### Provided text
···

In the buildup to the Second World War, No. 220 Squadron was reformed, as part of the new Coastal Command, at RAF Bircham Newton in Norfolk, during 1936. It was designated a general reconnaissance (GR) squadron, on maritime patrol duties, flying Avro Anson multi-role aircraft. On the outbreak of war it flew patrols from RAF Thornaby in Yorkshire, as part of No. 18 Group.

In November 1939, it converted to Lockheed Hudson an American light bomber and maritime patrol aircraft and began a new role, flying strike − or anti-shipping − missions. The squadron became operational in this role, in the North Sea, from May 1940 onwards. In April 1941, still in the anti-shipping role, it moved to RAF Wick in Scotland, to fly strikes against Norwegian coastal traffic.

···

Saved entries:

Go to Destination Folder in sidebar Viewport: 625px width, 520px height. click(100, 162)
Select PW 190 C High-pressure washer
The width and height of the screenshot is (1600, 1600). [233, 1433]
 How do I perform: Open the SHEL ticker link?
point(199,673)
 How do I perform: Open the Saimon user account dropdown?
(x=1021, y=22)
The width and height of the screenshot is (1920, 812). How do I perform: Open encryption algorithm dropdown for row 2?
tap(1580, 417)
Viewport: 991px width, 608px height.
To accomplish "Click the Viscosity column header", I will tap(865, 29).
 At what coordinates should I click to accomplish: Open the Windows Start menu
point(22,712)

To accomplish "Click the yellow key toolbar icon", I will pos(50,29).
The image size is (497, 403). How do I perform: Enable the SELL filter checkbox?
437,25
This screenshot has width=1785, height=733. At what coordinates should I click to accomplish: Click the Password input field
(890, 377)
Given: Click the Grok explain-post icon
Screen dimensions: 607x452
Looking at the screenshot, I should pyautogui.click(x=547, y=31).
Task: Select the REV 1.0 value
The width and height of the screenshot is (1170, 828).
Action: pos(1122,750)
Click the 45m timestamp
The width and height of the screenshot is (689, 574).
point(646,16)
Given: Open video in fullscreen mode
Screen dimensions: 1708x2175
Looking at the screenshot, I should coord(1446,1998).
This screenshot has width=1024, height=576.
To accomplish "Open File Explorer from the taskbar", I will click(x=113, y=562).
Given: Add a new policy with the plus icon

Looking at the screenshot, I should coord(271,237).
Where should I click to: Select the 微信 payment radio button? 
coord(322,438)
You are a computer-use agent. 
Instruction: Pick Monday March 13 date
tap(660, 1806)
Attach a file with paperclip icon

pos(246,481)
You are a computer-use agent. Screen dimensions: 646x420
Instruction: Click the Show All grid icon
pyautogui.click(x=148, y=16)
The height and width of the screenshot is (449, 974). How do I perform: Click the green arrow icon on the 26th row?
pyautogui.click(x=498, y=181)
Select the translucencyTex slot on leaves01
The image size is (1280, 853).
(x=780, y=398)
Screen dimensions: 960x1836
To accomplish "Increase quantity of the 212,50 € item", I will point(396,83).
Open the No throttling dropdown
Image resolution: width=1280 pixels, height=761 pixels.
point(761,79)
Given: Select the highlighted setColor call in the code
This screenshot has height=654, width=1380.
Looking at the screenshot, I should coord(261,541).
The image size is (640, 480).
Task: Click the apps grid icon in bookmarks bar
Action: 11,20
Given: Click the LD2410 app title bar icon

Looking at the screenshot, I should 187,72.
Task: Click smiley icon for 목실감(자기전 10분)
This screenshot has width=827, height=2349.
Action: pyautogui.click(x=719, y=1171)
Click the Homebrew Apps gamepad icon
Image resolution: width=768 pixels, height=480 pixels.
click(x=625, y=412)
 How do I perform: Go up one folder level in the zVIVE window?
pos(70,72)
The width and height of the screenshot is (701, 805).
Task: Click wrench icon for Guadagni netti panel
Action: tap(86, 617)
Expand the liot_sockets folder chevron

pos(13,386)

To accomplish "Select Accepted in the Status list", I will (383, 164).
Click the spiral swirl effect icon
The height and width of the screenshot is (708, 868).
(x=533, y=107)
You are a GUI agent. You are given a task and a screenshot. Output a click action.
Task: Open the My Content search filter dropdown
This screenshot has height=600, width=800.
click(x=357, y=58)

···

### Exercise directions
Rewrite the stretch of the No. 220 Squadron passage above from "In the buildup" through "No. 18 Group.", swapping "reformed" for "re-established".

### Reply
In the buildup to the Second World War, No. 220 Squadron was re-established, as part of the new Coastal Command, at RAF Bircham Newton in Norfolk, during 1936. It was designated a general reconnaissance (GR) squadron, on maritime patrol duties, flying Avro Anson multi-role aircraft. On the outbreak of war it flew patrols from RAF Thornaby in Yorkshire, as part of No. 18 Group.